Work task 1: According to the passage about Tara shaving her head, what three ways did she come to the idea of doing it?
Work task 2: Carry the passage about Tara shaving her head forward from its final sentence.

Passage provided:
==================================================

And so Tara stepped out. And on her own.

Parents everywhere push their children towards virtue. Help a neighbour. Support a cause. But there is a substantial and separate beauty to the act that originates from a young teenager’s self, an idea to try something that is not coerced nor suggested by the parent. Where there is no adult hand to lead – in Tara’s case her parents were supportive – but only a childish one that reaches out tremulously to experiment on its own.

Tara is hardly the only child of her age in this city to shave her head and only representative of a breed. She’d heard about heads shaved for a cause. A friend told her she was going to do it. And she discovered St Baldrick’s Foundation, a charity that funds research for cures for childhood cancers and which has been supporting Duke-NUS’ Paediatric Cancer Research in Singapore since 2011.

So she sat, was shorn, was scared a little (what will people say?), yet emerged as an adventurer who’d made an early exploration into the idea of compassion.

==================================================

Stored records
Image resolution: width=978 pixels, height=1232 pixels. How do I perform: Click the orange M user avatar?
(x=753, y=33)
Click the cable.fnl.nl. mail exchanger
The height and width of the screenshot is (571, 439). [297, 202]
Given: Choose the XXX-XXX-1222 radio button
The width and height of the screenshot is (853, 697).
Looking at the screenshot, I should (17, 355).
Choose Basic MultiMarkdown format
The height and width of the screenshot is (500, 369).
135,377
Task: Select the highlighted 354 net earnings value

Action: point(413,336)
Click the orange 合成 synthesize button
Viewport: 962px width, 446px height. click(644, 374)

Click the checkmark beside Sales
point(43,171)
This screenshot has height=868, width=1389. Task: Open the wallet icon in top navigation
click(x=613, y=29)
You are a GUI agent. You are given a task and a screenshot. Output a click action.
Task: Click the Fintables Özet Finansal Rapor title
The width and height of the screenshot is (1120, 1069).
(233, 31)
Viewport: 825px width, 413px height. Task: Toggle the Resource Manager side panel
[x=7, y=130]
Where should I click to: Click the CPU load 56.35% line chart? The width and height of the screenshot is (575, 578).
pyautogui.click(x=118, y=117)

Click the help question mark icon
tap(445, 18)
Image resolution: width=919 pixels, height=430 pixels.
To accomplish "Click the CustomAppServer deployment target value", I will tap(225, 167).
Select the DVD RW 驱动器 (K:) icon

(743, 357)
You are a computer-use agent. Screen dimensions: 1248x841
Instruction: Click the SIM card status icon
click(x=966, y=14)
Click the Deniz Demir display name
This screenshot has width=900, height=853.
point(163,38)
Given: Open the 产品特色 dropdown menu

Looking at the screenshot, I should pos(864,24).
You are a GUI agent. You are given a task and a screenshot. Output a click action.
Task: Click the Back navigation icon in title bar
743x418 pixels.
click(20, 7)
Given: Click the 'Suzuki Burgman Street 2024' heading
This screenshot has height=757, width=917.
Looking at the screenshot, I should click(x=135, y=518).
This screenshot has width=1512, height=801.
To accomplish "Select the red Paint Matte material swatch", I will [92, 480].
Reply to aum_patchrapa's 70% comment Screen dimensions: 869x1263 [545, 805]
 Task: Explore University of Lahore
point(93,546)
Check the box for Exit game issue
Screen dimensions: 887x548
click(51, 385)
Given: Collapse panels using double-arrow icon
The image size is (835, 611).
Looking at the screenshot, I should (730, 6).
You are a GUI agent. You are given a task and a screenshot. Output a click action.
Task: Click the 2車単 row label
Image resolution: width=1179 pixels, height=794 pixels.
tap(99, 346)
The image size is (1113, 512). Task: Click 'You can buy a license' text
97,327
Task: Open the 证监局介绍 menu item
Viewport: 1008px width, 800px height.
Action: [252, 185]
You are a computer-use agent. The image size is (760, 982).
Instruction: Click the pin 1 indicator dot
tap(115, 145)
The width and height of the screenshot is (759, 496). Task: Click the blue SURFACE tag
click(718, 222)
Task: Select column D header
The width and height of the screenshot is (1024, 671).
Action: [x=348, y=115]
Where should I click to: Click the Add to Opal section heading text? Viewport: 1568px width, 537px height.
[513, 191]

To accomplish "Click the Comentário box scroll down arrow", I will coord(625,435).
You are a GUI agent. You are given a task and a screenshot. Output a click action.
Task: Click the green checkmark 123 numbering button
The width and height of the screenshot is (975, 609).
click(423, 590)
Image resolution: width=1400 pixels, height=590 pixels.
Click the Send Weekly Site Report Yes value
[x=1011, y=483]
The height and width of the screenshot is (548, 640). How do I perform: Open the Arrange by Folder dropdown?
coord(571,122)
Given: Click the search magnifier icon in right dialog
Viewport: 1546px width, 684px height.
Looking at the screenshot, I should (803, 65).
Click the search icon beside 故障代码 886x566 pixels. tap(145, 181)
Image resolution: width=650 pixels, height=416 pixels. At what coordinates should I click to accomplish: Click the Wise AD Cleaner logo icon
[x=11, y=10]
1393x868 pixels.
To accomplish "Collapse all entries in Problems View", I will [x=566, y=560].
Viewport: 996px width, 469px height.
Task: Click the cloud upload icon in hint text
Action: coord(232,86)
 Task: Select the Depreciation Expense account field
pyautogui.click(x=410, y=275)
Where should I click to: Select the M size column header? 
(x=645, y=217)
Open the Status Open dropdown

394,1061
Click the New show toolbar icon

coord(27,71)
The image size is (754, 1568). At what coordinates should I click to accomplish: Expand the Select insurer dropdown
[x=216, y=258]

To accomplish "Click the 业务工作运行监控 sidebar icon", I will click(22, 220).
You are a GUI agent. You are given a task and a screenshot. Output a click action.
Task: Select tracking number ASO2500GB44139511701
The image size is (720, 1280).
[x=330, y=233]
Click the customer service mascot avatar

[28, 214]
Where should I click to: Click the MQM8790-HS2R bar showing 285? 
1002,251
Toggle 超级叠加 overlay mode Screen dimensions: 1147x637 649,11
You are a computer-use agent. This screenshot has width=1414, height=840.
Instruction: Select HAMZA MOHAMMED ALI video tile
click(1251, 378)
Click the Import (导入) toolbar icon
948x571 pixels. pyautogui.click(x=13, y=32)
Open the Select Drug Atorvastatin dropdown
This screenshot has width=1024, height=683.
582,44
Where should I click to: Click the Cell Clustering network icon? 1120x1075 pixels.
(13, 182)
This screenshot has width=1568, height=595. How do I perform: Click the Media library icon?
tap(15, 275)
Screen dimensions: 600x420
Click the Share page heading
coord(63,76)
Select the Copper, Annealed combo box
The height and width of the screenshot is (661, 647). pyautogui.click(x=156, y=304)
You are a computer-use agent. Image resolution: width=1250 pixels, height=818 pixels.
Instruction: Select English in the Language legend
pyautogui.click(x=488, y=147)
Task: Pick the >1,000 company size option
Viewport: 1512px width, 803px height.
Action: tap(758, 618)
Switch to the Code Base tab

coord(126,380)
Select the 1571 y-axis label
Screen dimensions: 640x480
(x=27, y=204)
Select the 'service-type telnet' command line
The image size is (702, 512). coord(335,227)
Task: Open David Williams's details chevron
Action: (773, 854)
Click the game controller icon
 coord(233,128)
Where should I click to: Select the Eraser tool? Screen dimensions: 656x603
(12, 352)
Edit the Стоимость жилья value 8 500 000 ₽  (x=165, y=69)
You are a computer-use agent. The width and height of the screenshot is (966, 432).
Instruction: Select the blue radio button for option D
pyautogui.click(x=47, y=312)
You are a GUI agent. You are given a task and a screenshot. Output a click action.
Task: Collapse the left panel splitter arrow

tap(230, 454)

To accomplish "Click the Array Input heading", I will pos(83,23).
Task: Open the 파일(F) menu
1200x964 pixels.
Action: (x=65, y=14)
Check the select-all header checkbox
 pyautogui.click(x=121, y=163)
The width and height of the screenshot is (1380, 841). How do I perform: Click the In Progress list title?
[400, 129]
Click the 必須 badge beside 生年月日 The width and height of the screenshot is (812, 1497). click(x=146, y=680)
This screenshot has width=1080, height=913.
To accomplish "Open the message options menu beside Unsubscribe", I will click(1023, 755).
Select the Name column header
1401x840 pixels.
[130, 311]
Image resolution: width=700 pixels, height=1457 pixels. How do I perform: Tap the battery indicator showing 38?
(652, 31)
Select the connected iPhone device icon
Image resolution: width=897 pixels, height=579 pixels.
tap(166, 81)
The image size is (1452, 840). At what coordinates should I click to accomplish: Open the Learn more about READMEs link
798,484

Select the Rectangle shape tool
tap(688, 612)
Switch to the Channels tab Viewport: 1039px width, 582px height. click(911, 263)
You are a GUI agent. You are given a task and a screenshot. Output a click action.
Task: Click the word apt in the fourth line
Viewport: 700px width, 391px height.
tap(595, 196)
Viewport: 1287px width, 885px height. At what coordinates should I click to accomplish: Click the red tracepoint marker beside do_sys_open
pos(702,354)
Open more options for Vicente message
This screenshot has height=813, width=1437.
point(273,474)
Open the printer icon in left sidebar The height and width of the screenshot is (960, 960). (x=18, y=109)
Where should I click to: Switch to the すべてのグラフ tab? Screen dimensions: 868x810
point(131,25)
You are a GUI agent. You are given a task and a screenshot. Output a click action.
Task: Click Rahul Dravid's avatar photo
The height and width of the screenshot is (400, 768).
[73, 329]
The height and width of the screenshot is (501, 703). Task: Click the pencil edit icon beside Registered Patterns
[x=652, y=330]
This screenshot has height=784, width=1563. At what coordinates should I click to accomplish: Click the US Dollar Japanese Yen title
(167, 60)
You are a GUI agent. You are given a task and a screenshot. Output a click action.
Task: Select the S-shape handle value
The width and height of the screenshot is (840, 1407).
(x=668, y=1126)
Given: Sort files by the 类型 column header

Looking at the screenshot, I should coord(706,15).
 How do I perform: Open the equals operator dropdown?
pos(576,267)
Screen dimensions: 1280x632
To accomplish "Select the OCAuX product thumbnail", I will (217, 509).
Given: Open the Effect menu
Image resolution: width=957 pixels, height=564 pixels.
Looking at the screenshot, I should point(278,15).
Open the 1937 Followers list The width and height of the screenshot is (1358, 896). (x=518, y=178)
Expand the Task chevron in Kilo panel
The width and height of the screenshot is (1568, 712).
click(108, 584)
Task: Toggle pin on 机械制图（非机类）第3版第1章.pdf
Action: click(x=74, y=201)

==================================================

Response box 1:
1. She'd heard about heads shaved for a cause.
2. A friend told her she was going to do it.
3. She discovered St Baldrick's Foundation.

Response box 2:
The shaved head, for some, is a defacing of the self and is an idea that can alarm parents. People will stare, they’ll laugh, you’ll be that most terrible of things – different. You’ll stand out in a way we’re not sure you’re ready for. But perhaps we underestimate both the resilience of our children and their sensitivity.

Her head, Tara tells me, is an object of fascination, rubbed like a magic lamp. Respect has come her way, talk of bravery, a contribution from teachers in her school, stares, and yet also the awareness that “it’s OK to be bald if you’re a girl”. In a small way, perhaps not yet entirely digested by her 13-year-old brain, she is starting to appreciate the beauty of difference.

This is surely what we want, children who are sensitive to the differences, of colour, look, privilege, that percolate within a society. No one is advocating schools alive with unfettered self-expression and no boundaries, but blind conformity will suffocate the beautiful bits of individuality that make us so human.

It is where St Margaret’s Secondary School erred last year by chastising the brave girls who shaved their heads for Hair for Hope and did not wear wigs. To cover them up was to miss the point.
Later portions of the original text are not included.